I have seen an "exorcist" for an abduction I had and other bad experiences (mostly in relation to sexual stuff), and this do not felt totally right, he used the "bulldozer technique" and do not really consider what I have said to him about the important of psychology while showing him the SRT book. He is reading Gregg Braden with no apparent discernments too, and consider Reiki as simple magnetism and his work as an exorcist really 'seriously', aware of some of the dangers. I felt somewhat energized by his prayer, but did not felt profoundly free of my hurting emotions or particularly helped in my pain.
I wonder if I have to cancel my next and last session.

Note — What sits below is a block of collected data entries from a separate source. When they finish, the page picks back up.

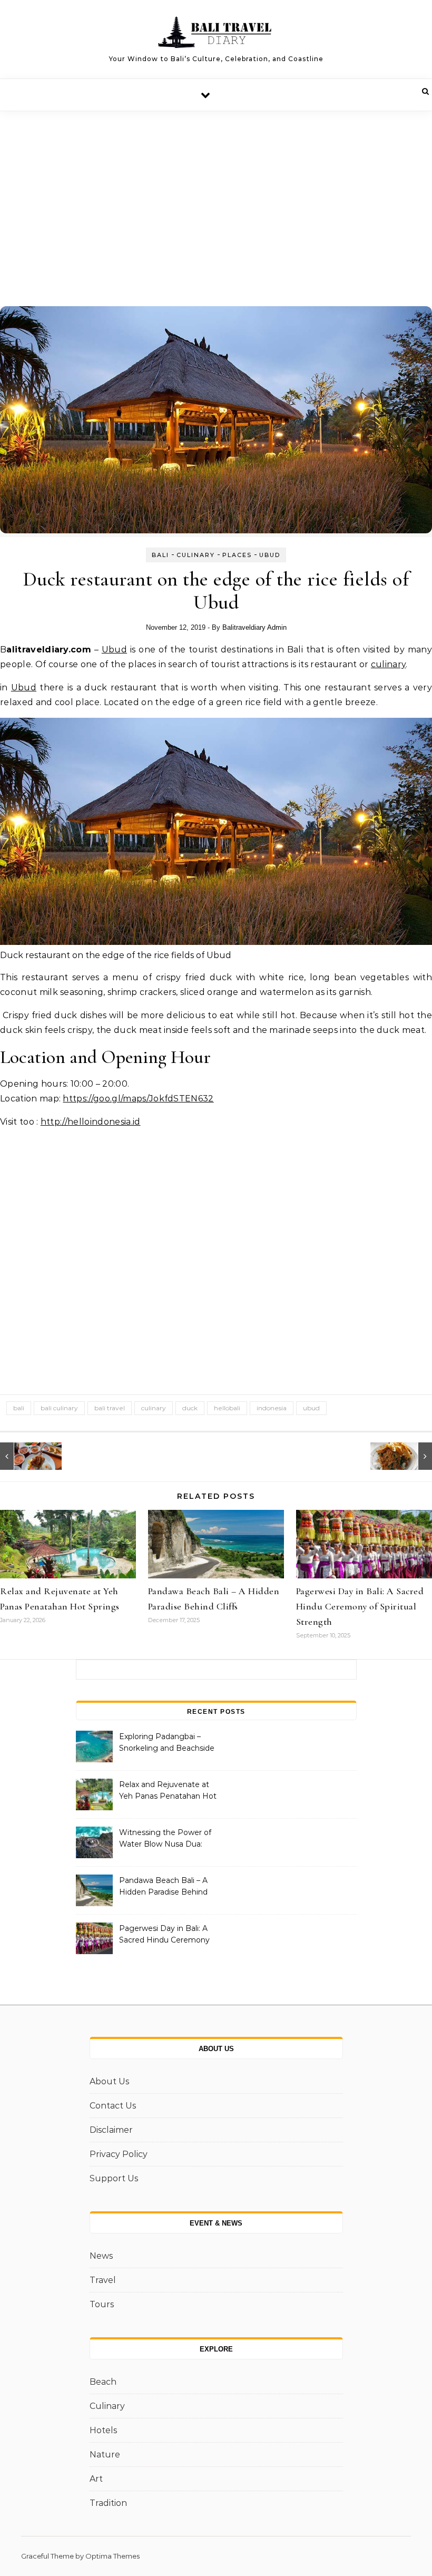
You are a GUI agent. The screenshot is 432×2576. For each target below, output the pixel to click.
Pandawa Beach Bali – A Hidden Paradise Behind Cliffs (163, 1887)
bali (18, 1408)
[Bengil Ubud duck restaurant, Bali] (23, 1456)
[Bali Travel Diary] (216, 34)
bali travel (109, 1408)
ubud (311, 1408)
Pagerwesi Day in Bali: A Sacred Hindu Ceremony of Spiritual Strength (360, 1606)
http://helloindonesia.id (91, 1122)
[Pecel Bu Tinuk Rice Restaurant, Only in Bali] (408, 1456)
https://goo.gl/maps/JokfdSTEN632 (138, 1099)
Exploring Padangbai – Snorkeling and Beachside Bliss (166, 1743)
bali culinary (59, 1408)
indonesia (272, 1408)
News (101, 2256)
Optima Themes (112, 2556)
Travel (103, 2280)
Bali (160, 555)
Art (96, 2479)
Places (237, 555)
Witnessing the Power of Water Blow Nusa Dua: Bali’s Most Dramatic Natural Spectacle (165, 1839)
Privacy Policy (119, 2154)
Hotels (103, 2430)
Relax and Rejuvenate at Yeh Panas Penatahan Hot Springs (168, 1791)
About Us (109, 2081)
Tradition (108, 2503)
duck (190, 1408)
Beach (103, 2382)
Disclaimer (111, 2130)
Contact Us (113, 2106)
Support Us (114, 2178)
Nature (105, 2455)
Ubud (269, 555)
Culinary (195, 555)
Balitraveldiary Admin (254, 627)
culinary (388, 664)
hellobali (227, 1408)
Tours (102, 2304)
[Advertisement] (216, 190)
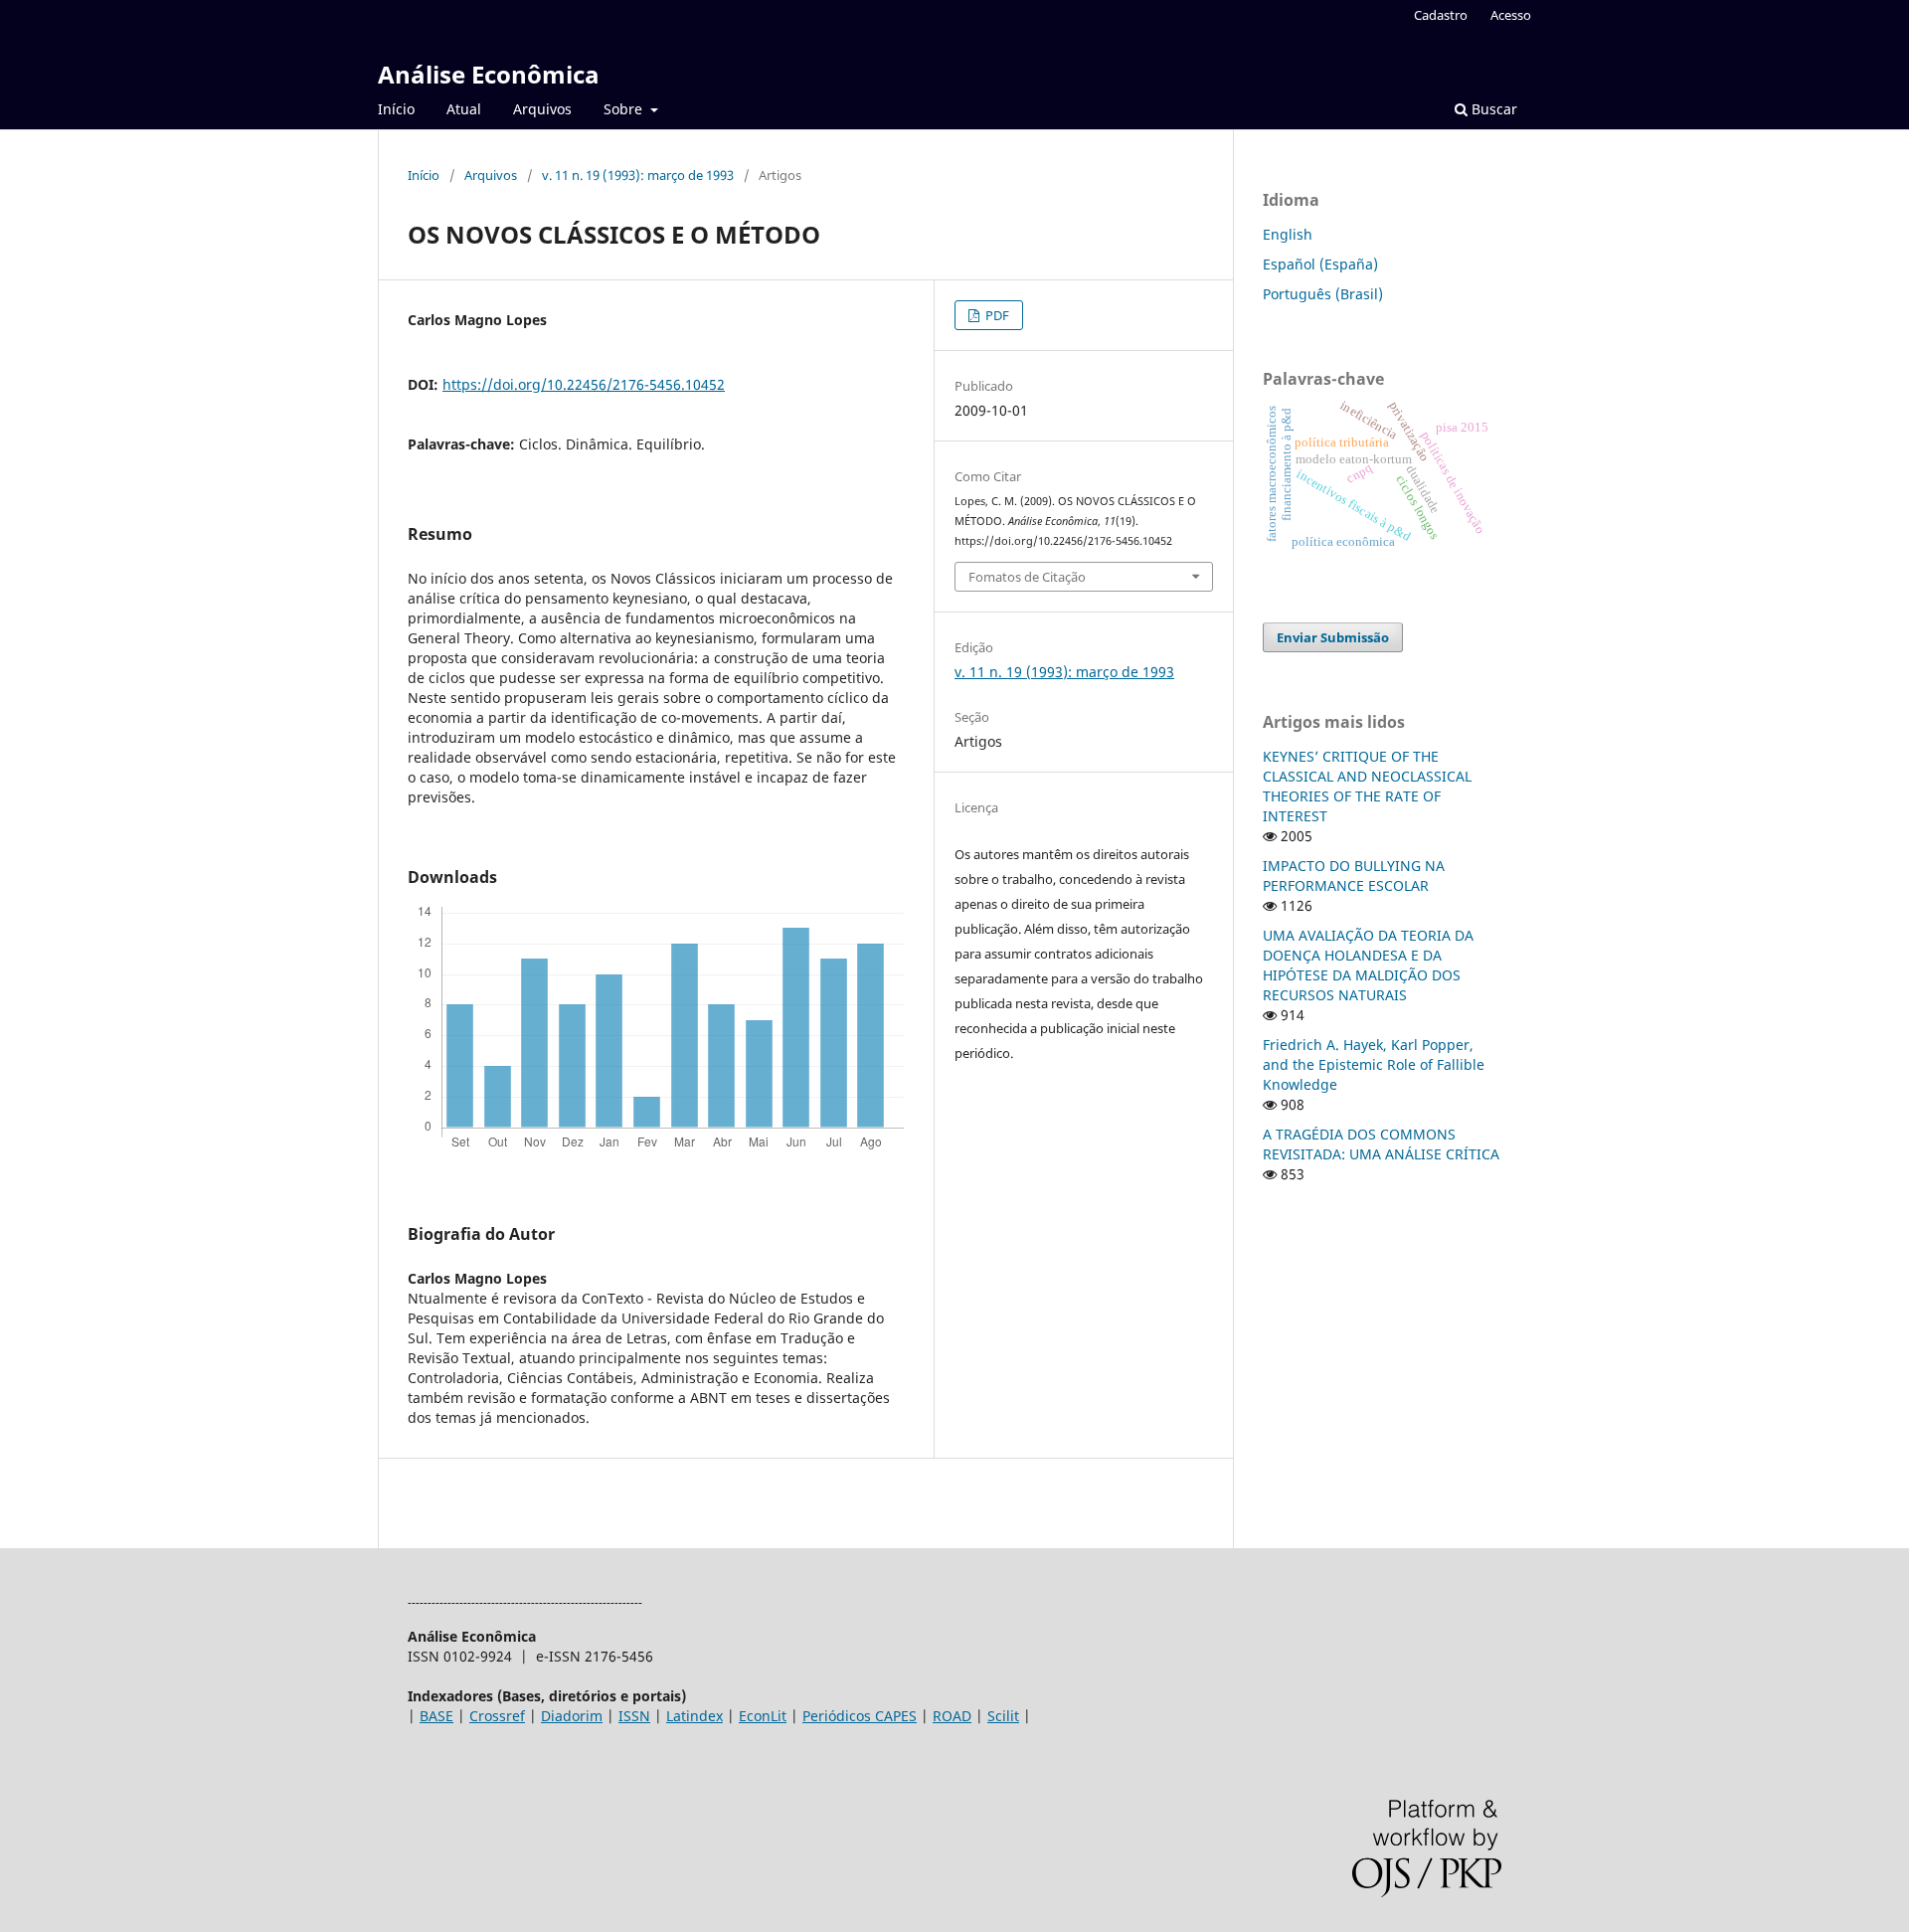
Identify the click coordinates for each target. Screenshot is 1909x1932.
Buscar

I had a session with Patrick Rodriguez and he went directly on the root of the cause of my fear without dealing with spirit or whatever. He pointed out the fear I had from my mother and her influences on my father and brother. It's quite painful and not finished. I remember a dream where an amerindian woman avorted after being raped by a sort of conquistador, it was so strong that I felt it like a past-life resurgence, and so I suffer not being fully incarnated in this life. I talk about it to my psychiatrist but he would not going deeper than just listening to me and encouraging me to talk.
Patrick then sent a angel, and things burnt at the root, leaving me at the edge of passing out.
Reading the SRT book helped me seeing things differently and prove to open more avenue to the reason of my stuckness in life.
I practiced talking with different aspects of me child and I was surprised that it works with feeling lighter and somewhat released. Even talking to me foetus helped a bit. I gather these "fragments" to heal them and made some connections that are surprising like a part of me still frozen in a fight or flight because of a fell I made from a tree, thinking I'll die from it. But a competent therapist is needed and finding one is not simple.
I really feel a "demon" attached to my body, I felt my body shaking unnaturally from the base of the spine and like a mental probe into my rectum, one morning I awoke with a light above my mind downloading mental pornographic images, I also come to see/feel some vision I would qualify to be of Orion STS orientation, resisting it lead me to feeling more aware of my body mind and the environment, but my gut are painfully hurts at the moment. It feels like being connected to Voldemort in the movie Harry Potter and if all STS practice this magic they should terminate like him in the movie. I feel it blocks profound release that will lead me to better integration within. Thanks to Goyacobol citing the C's about hyperdimensional influences stemming from a lack in diet/nurturing here, it really points to the need to take care of the underlying lack to ungrip the attachment, and thus some attachments might be a blessing in the sense that it reveals the lack with enough strength that the attention is finally directed back where it is truly needed. And sure intense pain and suffering seems to be needed also.
What about the work done by Terence Palmer and his Remote Spirit Release association ? It remembers me this case of a woman talking with the spirit through a spirit box and getting/desiring to be possessed by the alleged entity (the common Reptilian type with a lust for domination), whether by ignorance or by wishful thinking.